Java bindings for Apache DataFusion. Queries run in native Rust and results return to the JVM as Apache Arrow batches via the Arrow C Data Interface.
Early development: the API will change between releases. Bug reports and contributions welcome.
Released to Maven Central. The JAR bundles the native library for Linux and macOS on x86_64 and aarch64. Windows users need to build from source.
Maven:
<dependency> <groupId>org.apache.datafusion</groupId> <artifactId>datafusion-java</artifactId> <version>0.1.0</version> </dependency>
Gradle:
implementation("org.apache.datafusion:datafusion-java:0.1.0")
Arrow needs --add-opens=java.base/java.nio=ALL-UNNAMED on the JVM command line.
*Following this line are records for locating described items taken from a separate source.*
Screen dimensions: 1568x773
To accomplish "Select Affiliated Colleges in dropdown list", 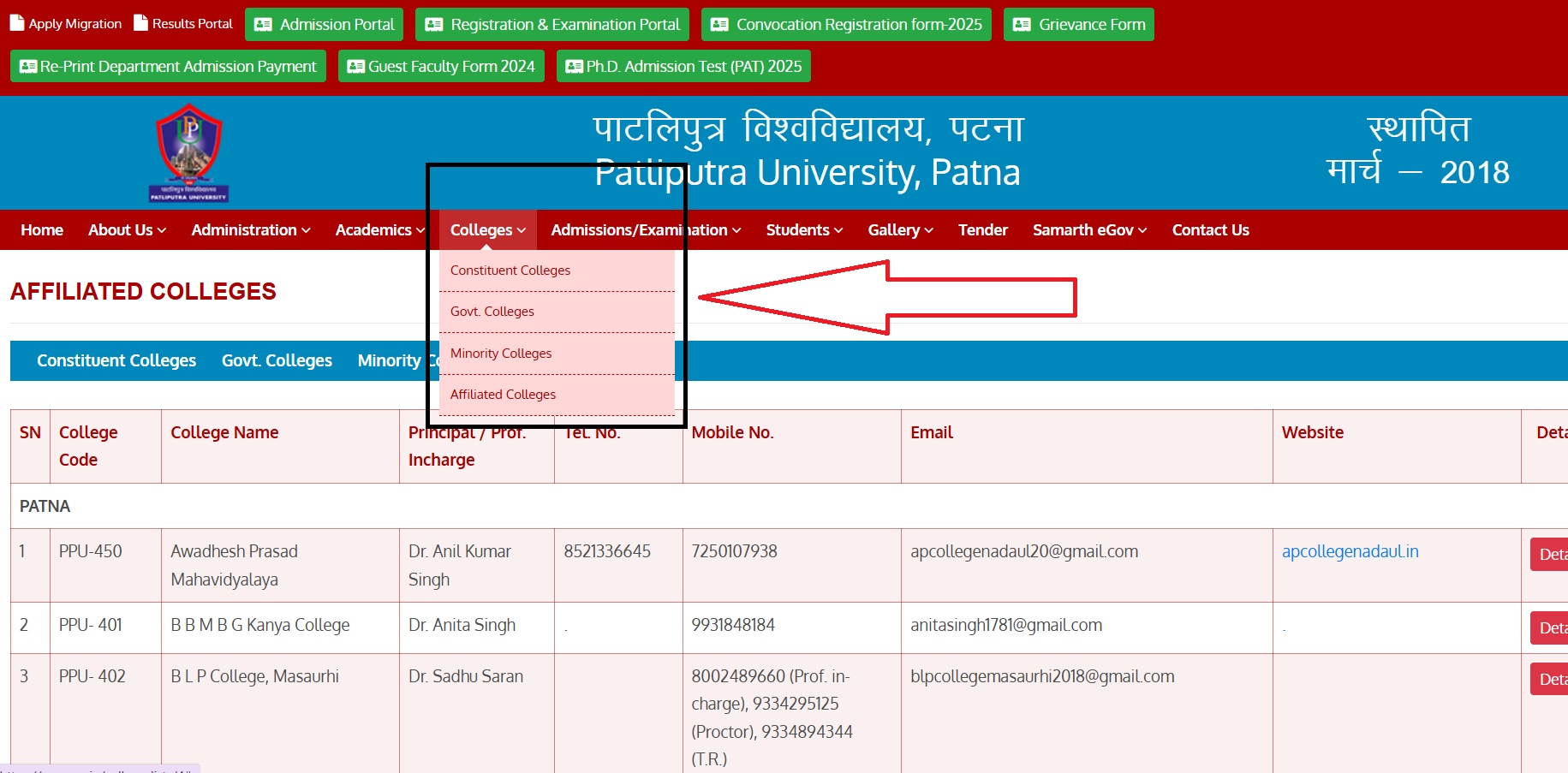I will pyautogui.click(x=503, y=395).
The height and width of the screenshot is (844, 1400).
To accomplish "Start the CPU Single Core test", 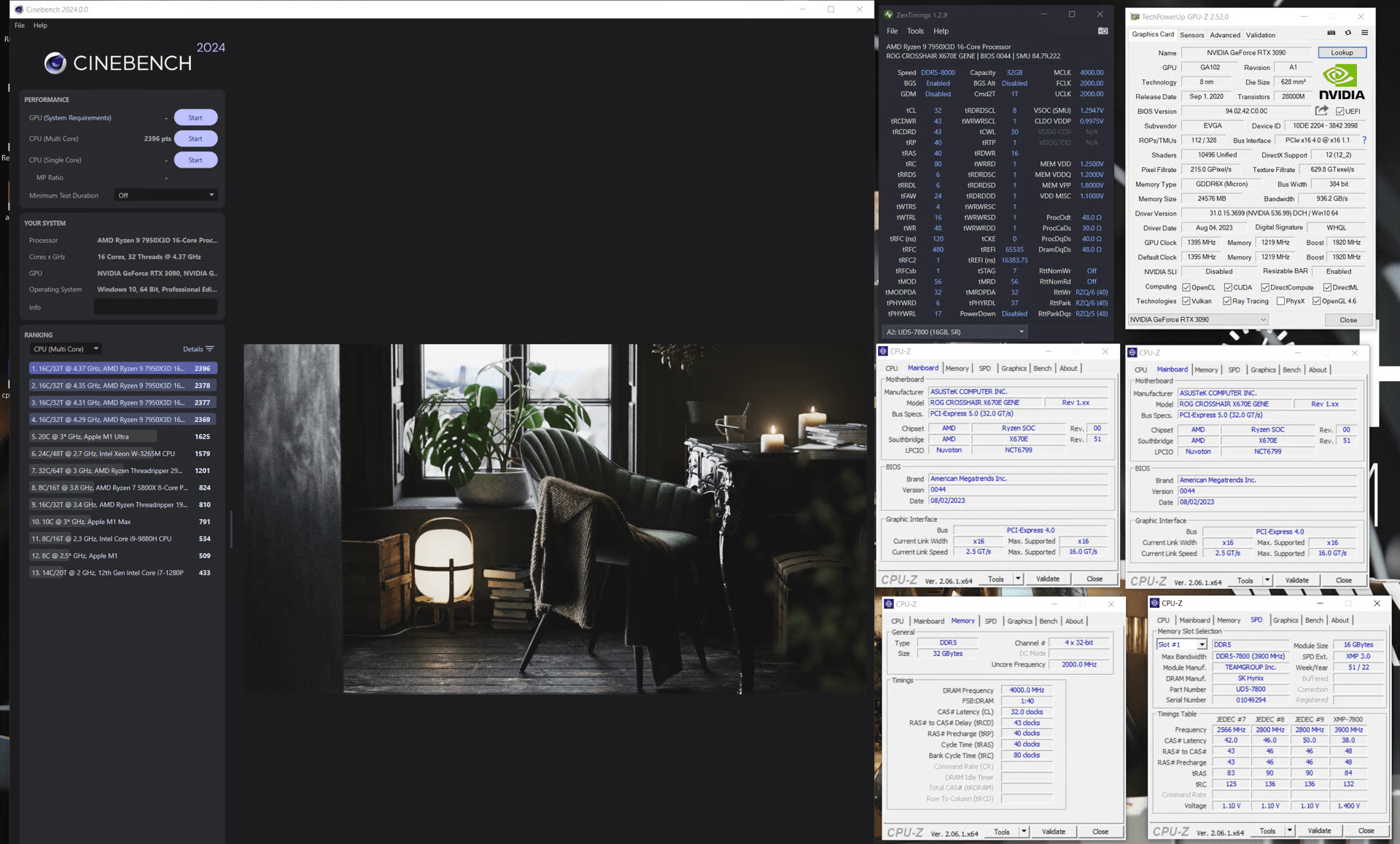I will 195,160.
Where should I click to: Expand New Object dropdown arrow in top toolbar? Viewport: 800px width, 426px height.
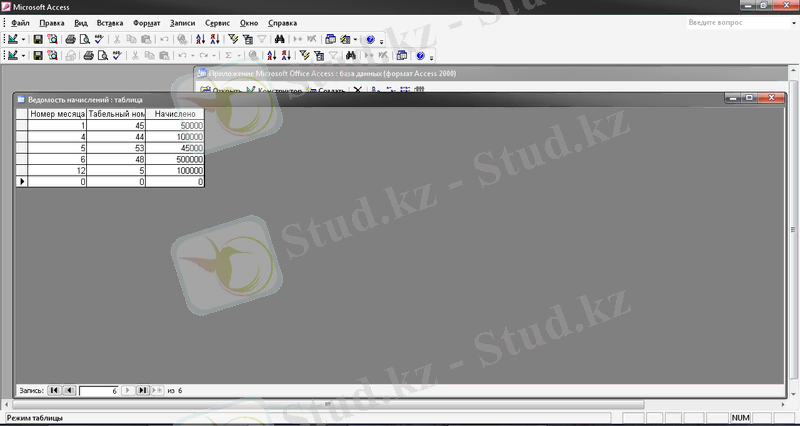point(355,39)
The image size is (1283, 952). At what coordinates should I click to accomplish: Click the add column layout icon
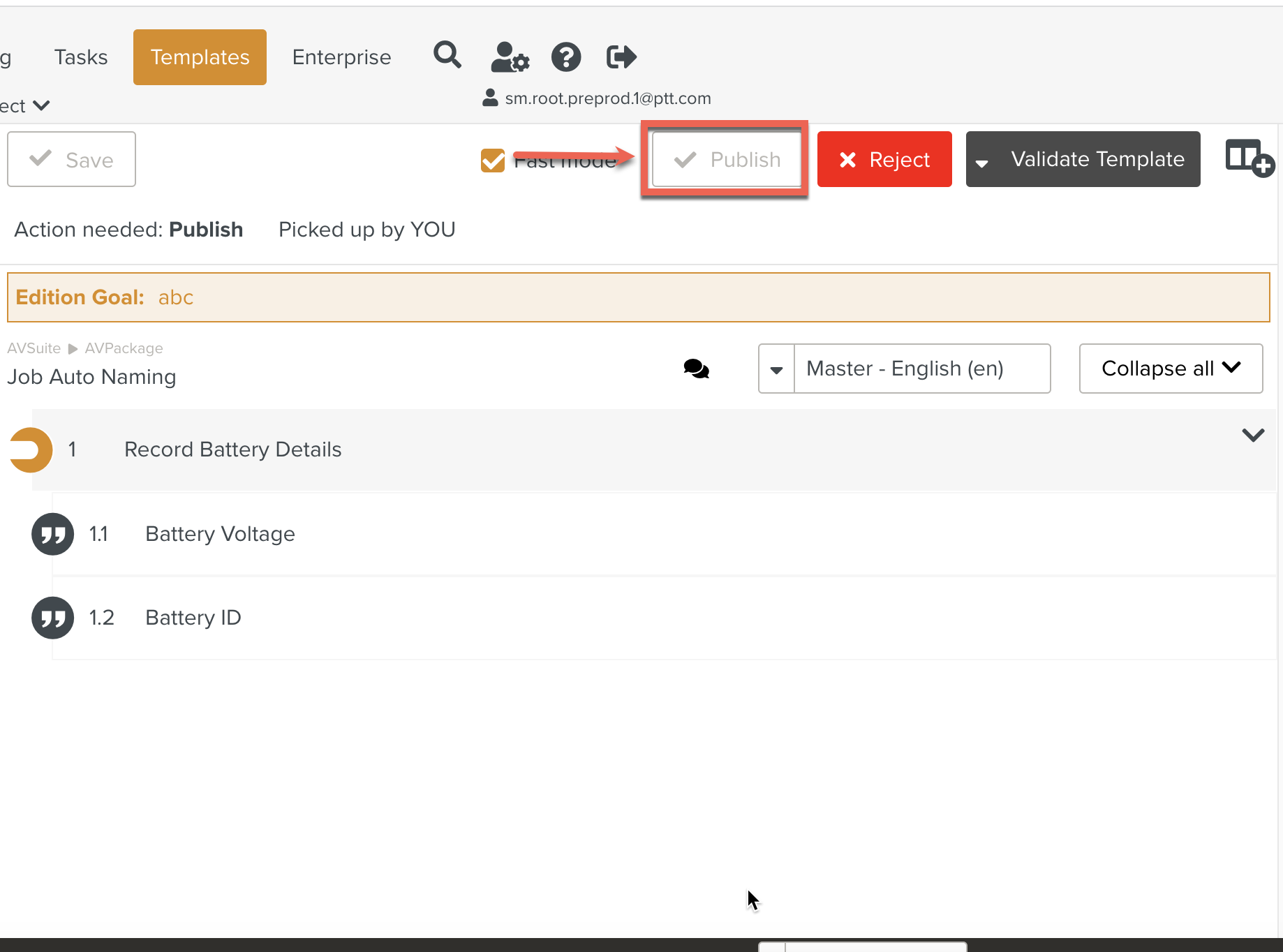click(1249, 158)
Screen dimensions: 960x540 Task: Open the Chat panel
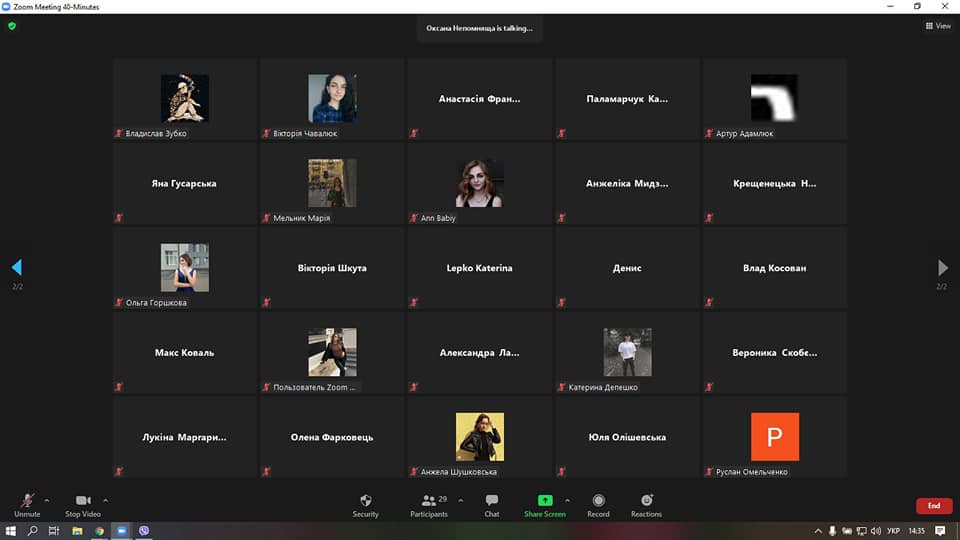coord(491,503)
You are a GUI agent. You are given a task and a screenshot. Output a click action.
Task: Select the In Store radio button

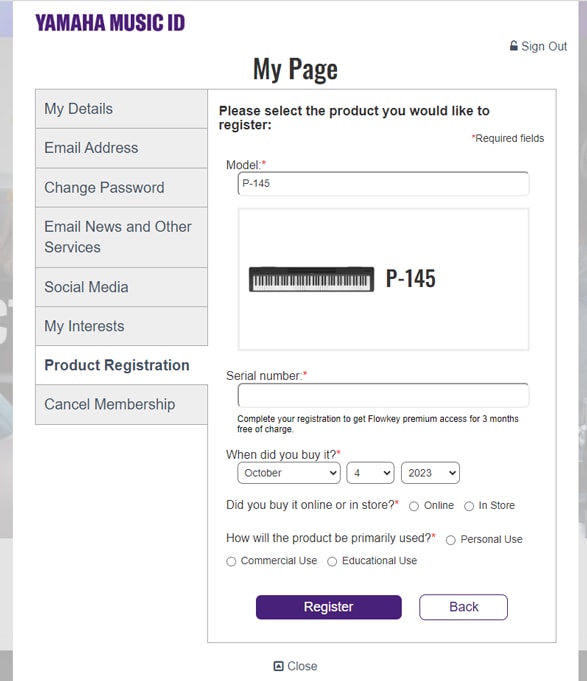pyautogui.click(x=469, y=506)
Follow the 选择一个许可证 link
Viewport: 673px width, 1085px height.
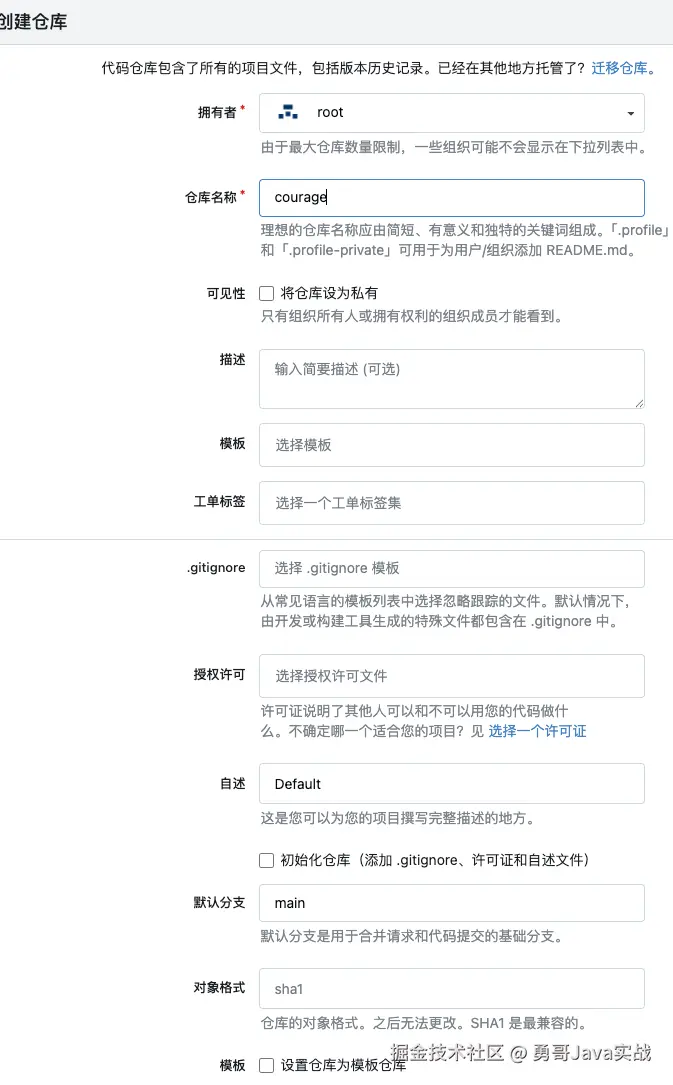(537, 731)
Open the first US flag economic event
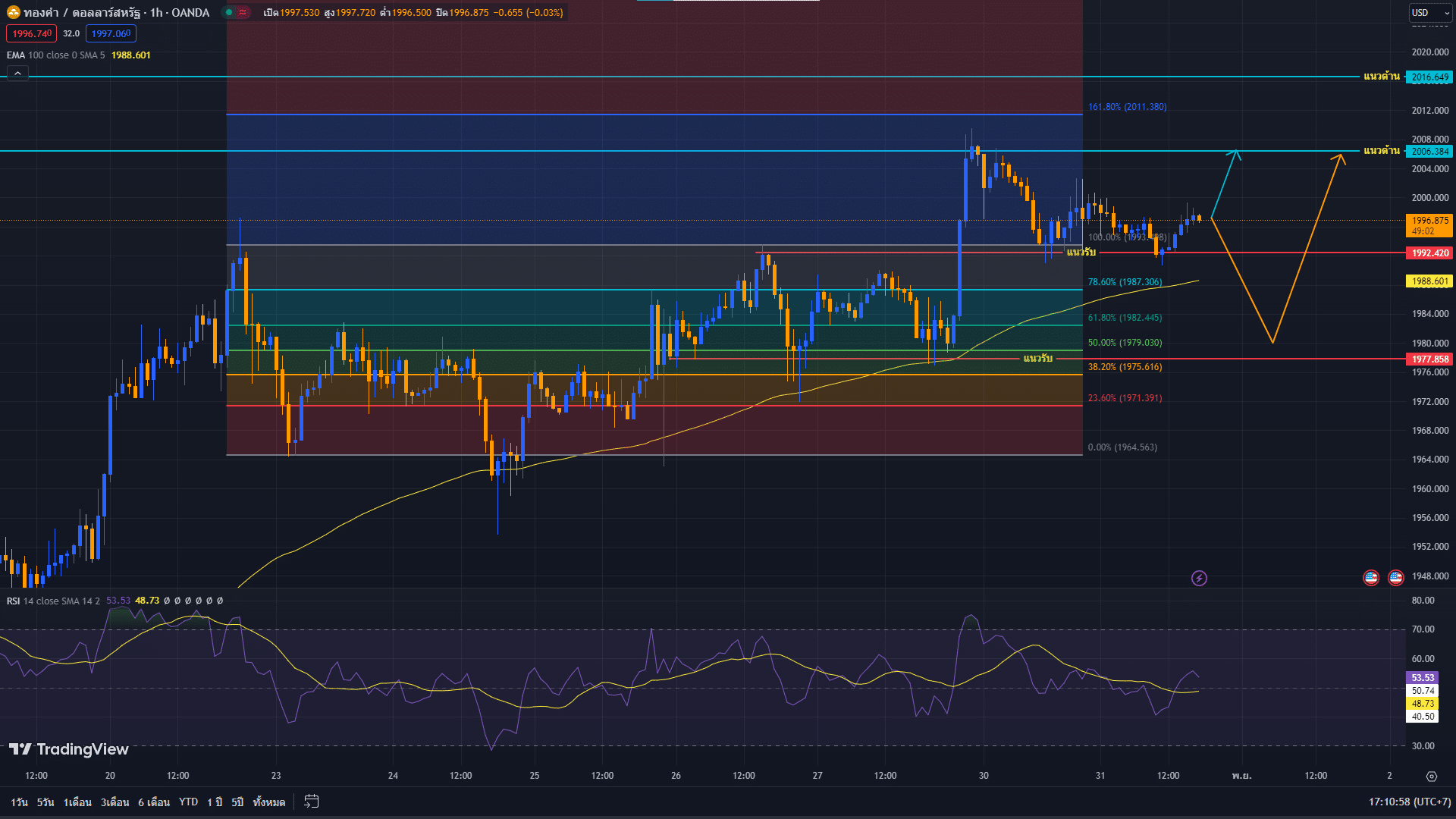This screenshot has width=1456, height=819. [x=1371, y=578]
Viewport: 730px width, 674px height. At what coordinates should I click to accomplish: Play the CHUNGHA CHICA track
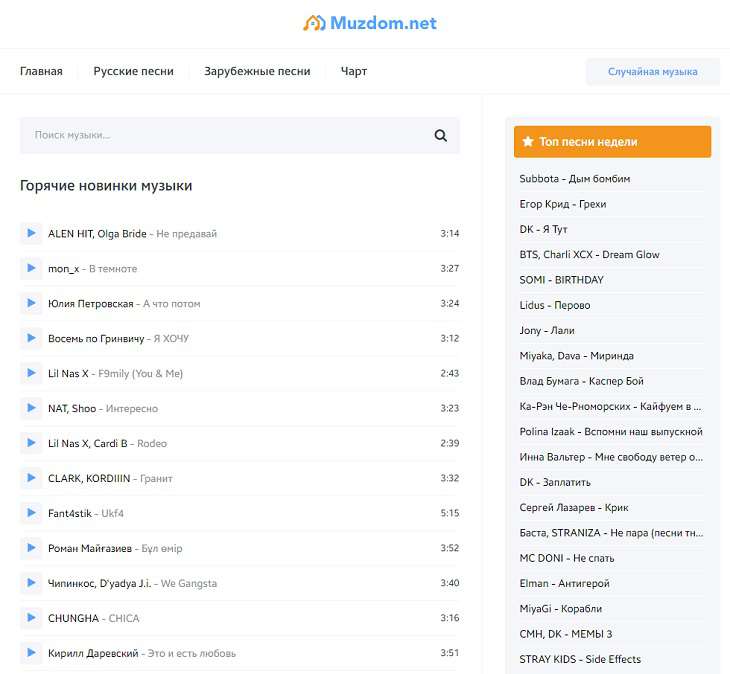(x=31, y=619)
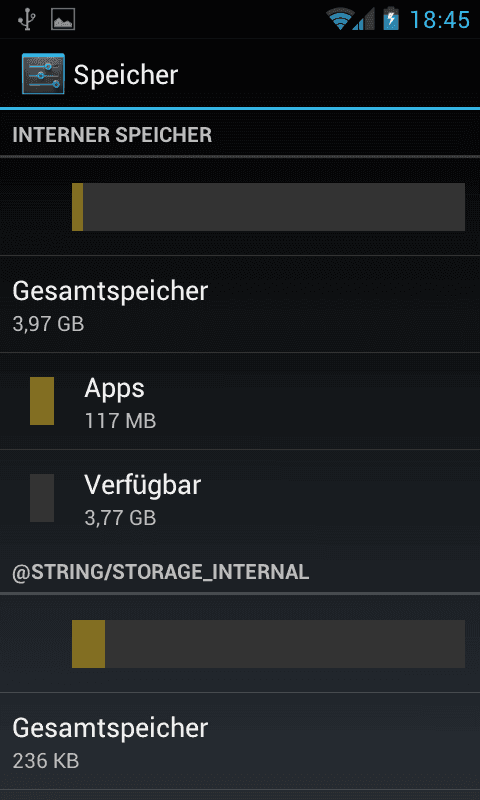
Task: Tap the mobile signal strength icon
Action: coord(365,19)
See the installation guide for details and for building from source.
import org.apache.arrow.memory.RootAllocator; import org.apache.arrow.vector.ipc.ArrowReader; import org.apache.datafusion.DataFrame; import org.apache.datafusion.SessionContext; try (var allocator = new RootAllocator(); var ctx = new SessionContext()) { ctx.registerParquet("orders", "/path/to/orders.parquet"); try (DataFrame df = ctx.sql( "SELECT o_orderpriority, COUNT(*) AS n " + "FROM orders GROUP BY o_orderpriority"); ArrowReader reader = df.collect(allocator)) { while (reader.loadNextBatch()) { var batch = reader.getVectorSchemaRoot(); // ... } } }
SessionContext and DataFrame are AutoCloseable and not thread-safe.
The full documentation lives under docs/source/ and is built with Sphinx (see docs/README.md for the build steps):
JDK 17+. Building from source: see docs/source/contributor-guide/development.md.
Open an issue to discuss non-trivial changes before sending a PR. See the contributor guide.
Apache License 2.0. See LICENSE.txt and NOTICE.txt.